Scientists have developed a vaccine against a notorious drug-resistant superbug, targeting molecules on its surface that are also found on other bacteria and fungi.

Although only tested in mice, the vaccine offers high levels of protection against Staphylococcus aureus, a species of bacteria found in people's noses but also causing skin and blood infections, and its relative, methicillin-resistant Staphylococcus aureus (MRSA).

Bacterial vaccines aren't easy to develop. As of December 2022, 94 bacterial vaccine candidates were in animal trials, and another 61 were in clinical development. But at the time of that review, a vaccine against S. aureus was considered unlikely and unfeasible.

That's not for lack of trying. S. aureus is one of the World Health Organization's priority pathogens due to its presence in hospitals, and a bunch of S. aureus vaccines have been tested without much success.

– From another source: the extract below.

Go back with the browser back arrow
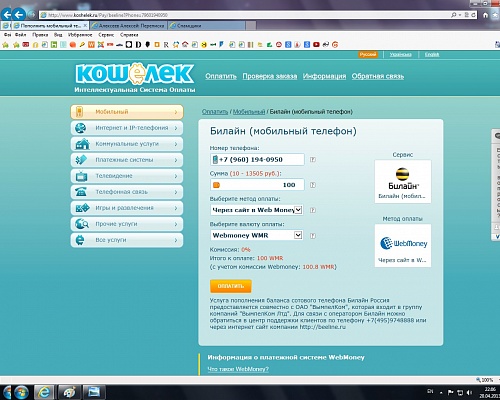This screenshot has height=400, width=500. (7, 14)
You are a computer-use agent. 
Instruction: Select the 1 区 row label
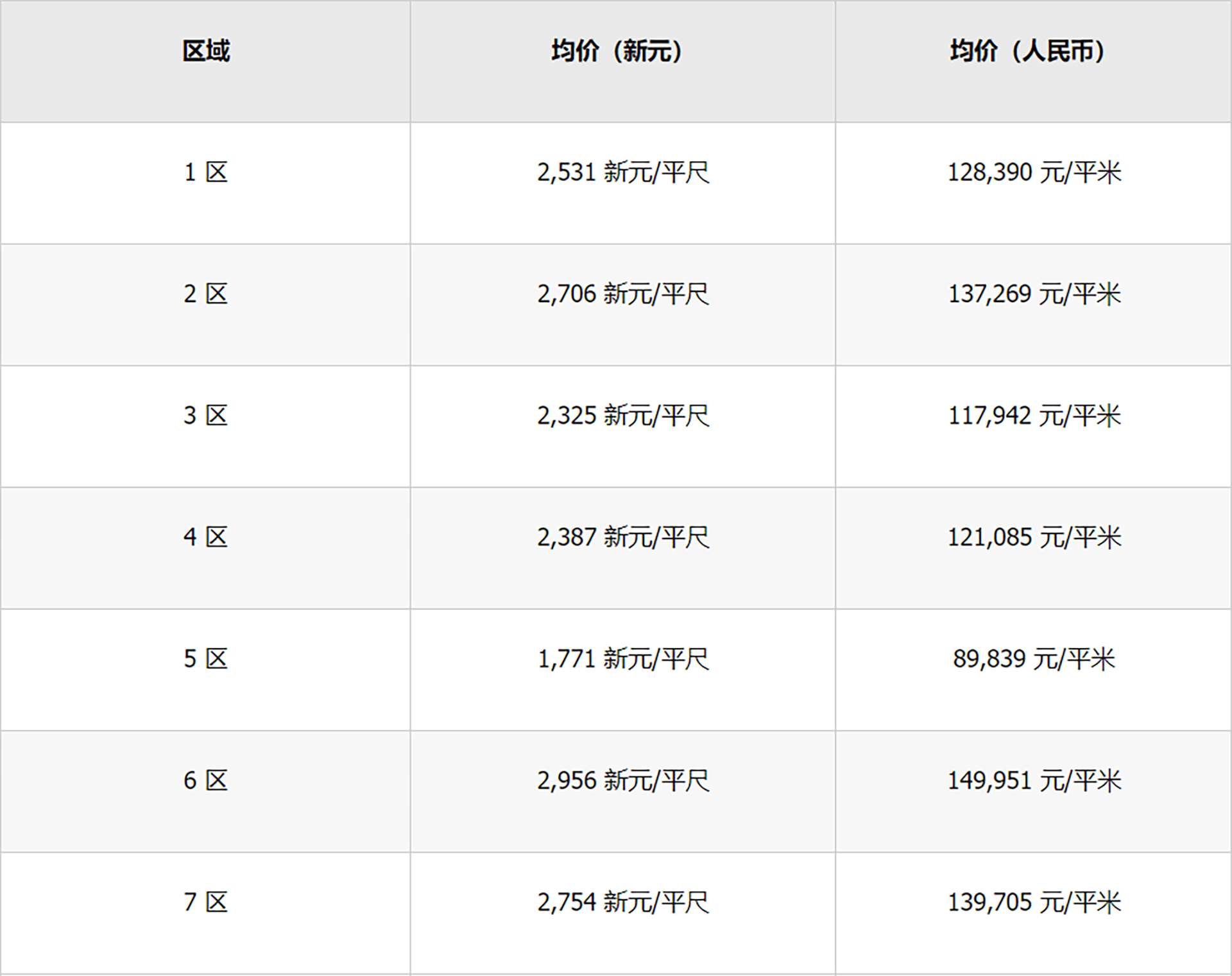pos(205,173)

Part of the challenge is that S. aureus is particularly well-endowed with cell surface decorations and has many ways of evading the immune system. As a result, an effective vaccine would probably have to target multiple parts of the bacterium at once, so it can't escape.

Vaccines against bacterial infections have also been largely overlooked in favor of more immediate or probable solutions to antibiotic resistance, such as prescribing antibiotics more wisely, developing new classes of antibiotics that target pathogens in different ways, and reducing their use in livestock.

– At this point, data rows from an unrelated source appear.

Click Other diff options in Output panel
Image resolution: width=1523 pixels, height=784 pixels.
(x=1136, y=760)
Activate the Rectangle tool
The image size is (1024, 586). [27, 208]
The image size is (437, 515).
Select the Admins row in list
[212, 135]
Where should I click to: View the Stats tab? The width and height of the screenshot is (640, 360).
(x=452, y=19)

But despite those efforts and some successful bacterial vaccines, antibiotic resistance remains a growing threat and urgent problem. In 2019, bacterial antimicrobial resistance ranked as the third leading cause of death worldwide.

MRSA is of particular concern, causing infections in hospitals, prisons, and nursing homes, but also in the general community.

"There are worries that at the rate things are going, in perhaps 20 or 30 years, few of our drugs will be effective at all," says Michigan State University chemist Xuefei Huang, who led the research group behind this latest study. "This would bring us back to the pre-antibiotic age."

Vaccines, however, could help us get ahead of the problem, stopping infections and thereby reducing the need for antibiotics to treat them. "This reduces the chance for bacteria to develop resistance, breaking the cycle," Huang explains.

For their vaccine, Huang's team focused on a molecule called Poly-β-(1–6)-N-acetylglucosamine (PNAG), a carbohydrate found on the cell wall of Staphylococcus known to aid immune evasion.

Bacteria are typically covered in carbohydrates, chemical compounds composed of sugars, and while each could represent a new target for vaccines, they also complicate the picture.

Also found on many other bacteria and even fungi (which are rising up as another massive threat to global health), a critical section of the PNAG structure is highly variable among different pathogens, making it hard to target.

Huang's team created a library of 32 different PNAG structures, which had different molecular groups adorning their common sugary backbone. The effect of these side groups on S. aureus' interactions with the immune system is not well understood.

"We wanted to know: Was there a best combination to improve Staph aureus vaccine efficiency, and does the arrangement matter?" Huang explains.

Two combinations looked particularly promising and could be easily synthesized. But PNAG and other carbohydrates don't typically provoke strong immune responses in humans. So the team modified a bacteriophage, a virus that only infects specific bacteria, so it could carry hundreds of PNAG structures and boost immune responses to the vaccine.

Testing the PNAG-loaded bacteriophage in mice, the researchers found the vaccine provided animals with "near complete protection" against S. aureus infections, including MRSA.

The new vaccine construct also outperformed another PNAG-vaccine delivery system that is currently in human trials, producing higher levels of protective antibodies in mice. Antibody levels remained high one year after immunization, and could be boosted back to peak levels after nearly two years, suggesting the vaccine could provide lasting protection.

Of course, much more research is needed to test whether this new vaccine candidate works in larger animals and possibly humans, is safe, and at what doses. There's a long way to go yet.

The research has been published in Nature Communications.